A number of years ago, I interviewed for a job. When I was hired, the guy who would be my boss told me: "We will treat you just like family." I hesitated. I mean, no matter how a great a family is, there are some bumps in the road. If you're from an Irish family, being treated like family can mean anything from getting terrific gifts for your birthday to getting un-invited from a reunion because you forgot your 2nd cousin's anniversary.

In our family, we've had a couple of small weddings in the past few years. Typically, our family weddings are all-out bashes, sending out invitations to everyone from Mom's great aunt Clodagh to your cousin, his wife and their 10 kids.

Smaller weddings are certainly understandable. It's expensive. A lot of our family members are footing the bill themselves, rather than relying on Mom and Dad. And, honestly, some of our family members don't know each other too well. If you're trying to be frugal, the guest list has to stop somewhere.

In a perfect world, all of this would be understood. But this ain't no perfect world. Feelings get hurt. people feel left out and drama ensues.
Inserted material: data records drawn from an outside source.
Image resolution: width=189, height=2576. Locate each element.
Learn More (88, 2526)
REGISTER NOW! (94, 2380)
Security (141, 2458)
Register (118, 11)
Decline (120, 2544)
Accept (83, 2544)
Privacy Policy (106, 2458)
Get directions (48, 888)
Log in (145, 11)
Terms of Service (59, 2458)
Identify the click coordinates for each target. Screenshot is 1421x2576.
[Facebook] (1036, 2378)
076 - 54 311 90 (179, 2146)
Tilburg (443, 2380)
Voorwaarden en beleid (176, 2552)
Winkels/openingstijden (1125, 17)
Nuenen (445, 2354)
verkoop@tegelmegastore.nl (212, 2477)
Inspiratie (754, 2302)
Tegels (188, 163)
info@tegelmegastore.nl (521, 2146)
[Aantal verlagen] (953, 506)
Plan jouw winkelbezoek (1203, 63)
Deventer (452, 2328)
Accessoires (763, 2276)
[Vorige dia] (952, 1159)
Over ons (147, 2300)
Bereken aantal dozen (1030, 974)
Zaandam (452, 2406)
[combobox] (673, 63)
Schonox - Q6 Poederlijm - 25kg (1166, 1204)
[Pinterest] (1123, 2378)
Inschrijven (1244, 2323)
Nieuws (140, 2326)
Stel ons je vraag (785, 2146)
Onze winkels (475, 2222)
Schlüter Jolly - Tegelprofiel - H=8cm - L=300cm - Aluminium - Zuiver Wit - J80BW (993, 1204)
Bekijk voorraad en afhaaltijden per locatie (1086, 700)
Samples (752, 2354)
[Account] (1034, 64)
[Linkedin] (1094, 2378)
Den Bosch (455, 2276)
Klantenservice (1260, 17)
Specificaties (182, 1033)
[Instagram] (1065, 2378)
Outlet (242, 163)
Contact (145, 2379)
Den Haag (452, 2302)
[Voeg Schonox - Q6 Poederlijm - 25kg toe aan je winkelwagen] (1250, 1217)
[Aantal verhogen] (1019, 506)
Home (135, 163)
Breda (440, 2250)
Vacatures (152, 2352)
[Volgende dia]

Here we are, a few days after one of our small family weddings, and not only are feelings getting hurt, but salt is being rubbed into wounds. It's ugly.

This is the sort of "ugly" than can tear people apart. I'm saddened but I'm trying to be Switzerland (not a place I'm terribly comfortable.) What should be a wonderful event is tainted by hurt feelings that others won't acknowledge. We'd all hug it out, and things would be fine. Yeah....

Seems like the Golden Rule is applicable here. Sometimes, we just have to keep quiet (and if you're Irish, you know this is darn near impossible.) The balm of Gilead should be applied generously. Maybe by the time the next wedding rolls around, all will be forgiven.

I doubt it, but hope springs eternal.